Potential NASDAQ Delisting
On August 26, 2016, Company received formal notification from NASDAQ indicating that, but for the $1.00 bid price requirement, the Company has demonstrated compliance with all requirements for continued listing on NASDAQ including the $2,500 stockholders’ equity requirement. As previously disclosed, the NASDAQ Hearings Panel required that the Company, on or before August 22, 2016, make a public filing with the SEC indicating that it had regained compliance with the minimum stockholders’ equity requirement, among other things. The Company had until September 30, 2016 to have its common stock meet such minimum. As a result of the reverse 1 for 20 stock split effectuated on September 16, 2016, trading in such stock has met the NASDAQ $1.00 minimum bid price requirement and the Company believes confirmation from NASDAQ should be forthcoming shortly.

Legal Proceedings
On September 9, 2016, CFGI, LLC, a former provider of consulting services to the Company, has filed suit in the New York County Supreme Court to collect approximately $200 owed by the Company to CFGI. The Company intends to defend its interests in this matter. Settlement discussions are underway.

A Complaint (Index #654984/2016) was filed by Andy Mule, on behalf of himself and others similarly situated, in the Supreme Court of the State of New York. The Complaint, which names the Company, each of its current directors, and President, as a former director, as defendants, claims a breach of fiduciary duty relating to the terms of a proposed conversion of debt and preferred shares into common equity by Mr. Sillerman and/or his affiliates. The Complaint seeks unspecified damages and such relief as the Court may deem appropriate.
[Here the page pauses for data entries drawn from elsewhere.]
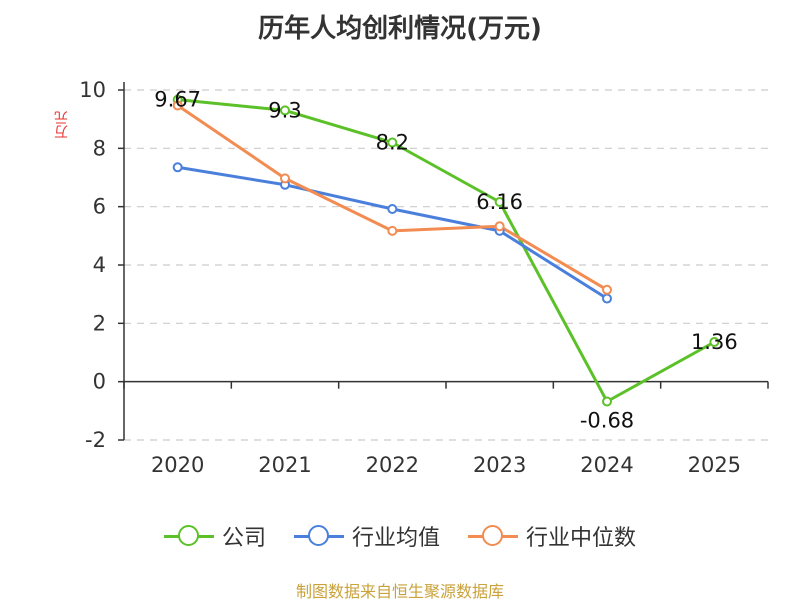 Image resolution: width=800 pixels, height=602 pixels. I want to click on legend-item: 行业均值, so click(366, 536).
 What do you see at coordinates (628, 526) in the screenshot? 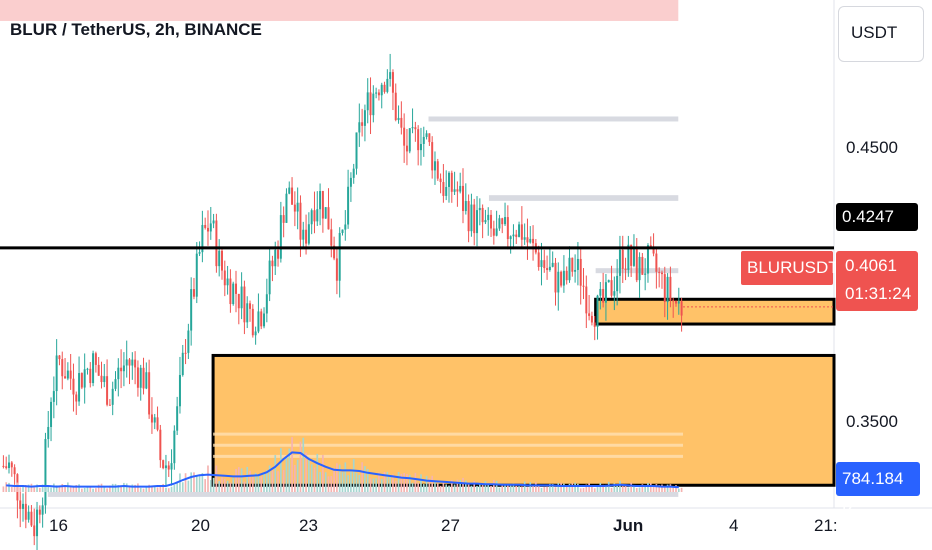
I see `x-tick-label: Jun` at bounding box center [628, 526].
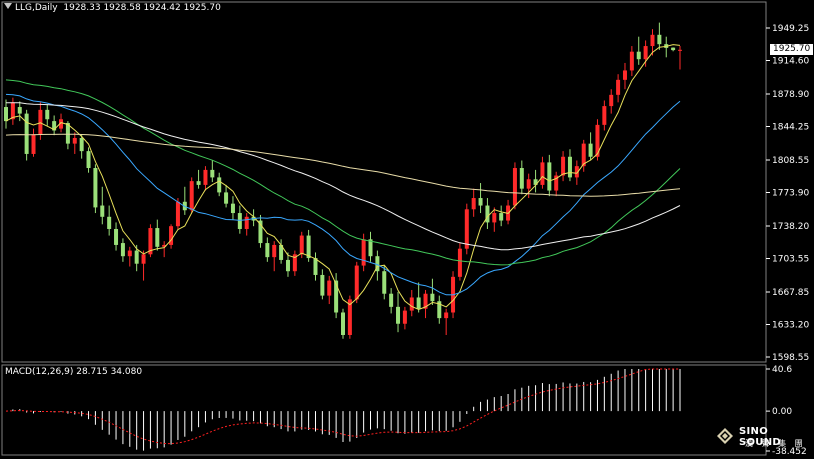  Describe the element at coordinates (790, 29) in the screenshot. I see `price-tick-label: 1949.25` at that location.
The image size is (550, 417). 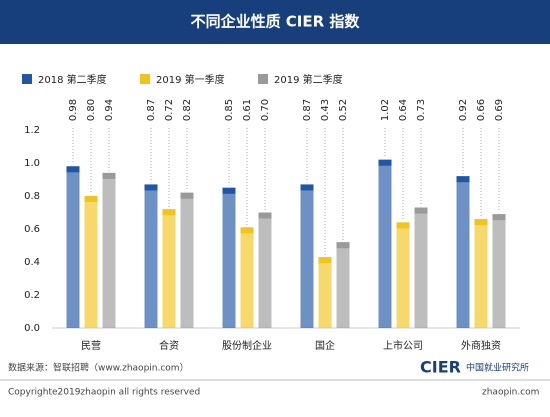 What do you see at coordinates (481, 346) in the screenshot?
I see `x-tick-label: 外商独资` at bounding box center [481, 346].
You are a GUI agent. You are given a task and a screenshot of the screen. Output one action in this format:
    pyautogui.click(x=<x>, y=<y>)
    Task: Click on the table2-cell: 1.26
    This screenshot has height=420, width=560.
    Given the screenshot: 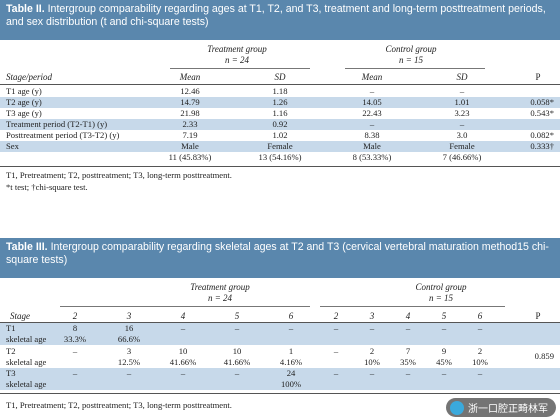 What is the action you would take?
    pyautogui.click(x=280, y=102)
    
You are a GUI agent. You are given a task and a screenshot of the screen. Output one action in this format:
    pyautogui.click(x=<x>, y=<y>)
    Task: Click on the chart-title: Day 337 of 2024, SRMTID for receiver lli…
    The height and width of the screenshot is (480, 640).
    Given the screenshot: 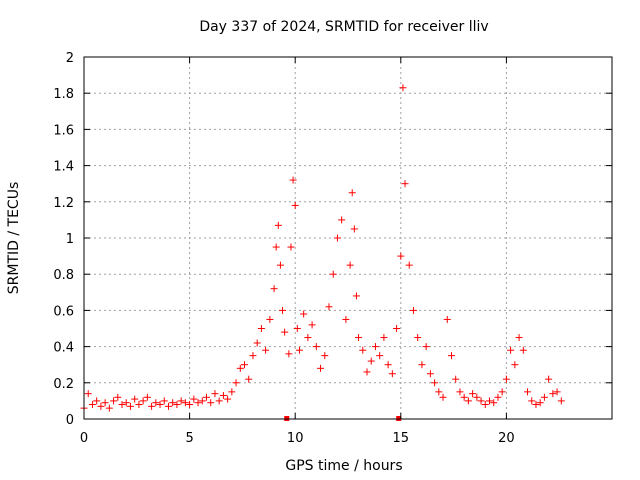 What is the action you would take?
    pyautogui.click(x=344, y=27)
The Company accepted service on October 4, 2016, and has agreed to respond by November 14, 2016. The Company believes that this claim is without merit.
Appointment of President and Chief Operating Officer
On August 1, 2016, the Company entered into an employment agreement with Birame Sock, who has become the Company’s President and Chief Operating Officer.

Appointment of Chief Financial Officer
On July 5, 2016, the Company entered into an employment agreement with Michelle Lanken, who has become the Company’s Chief Financial Officer.

Sale of Perk, Inc. Shares

On September 30, 2016, the Company sold to Perk the remaining shares (1,013,068) of Perk common stock, the warrants for additional shares, and the right to the Earn-Out Shares received from Perk on the sale of the Viggle rewards business on February 8, 2016. The Company received $1,300 from Perk as consideration therefor. The execution of the Securities Purchase Agreement and closing were simultaneous.

Additional Investment in DraftDay Gaming Group, Inc.
Since July 1, 2016 and through October 11, 2016, in accordance with the Series A Preferred Stock agreement, the Company transferred an additional $144 to the DDGG subsidiary.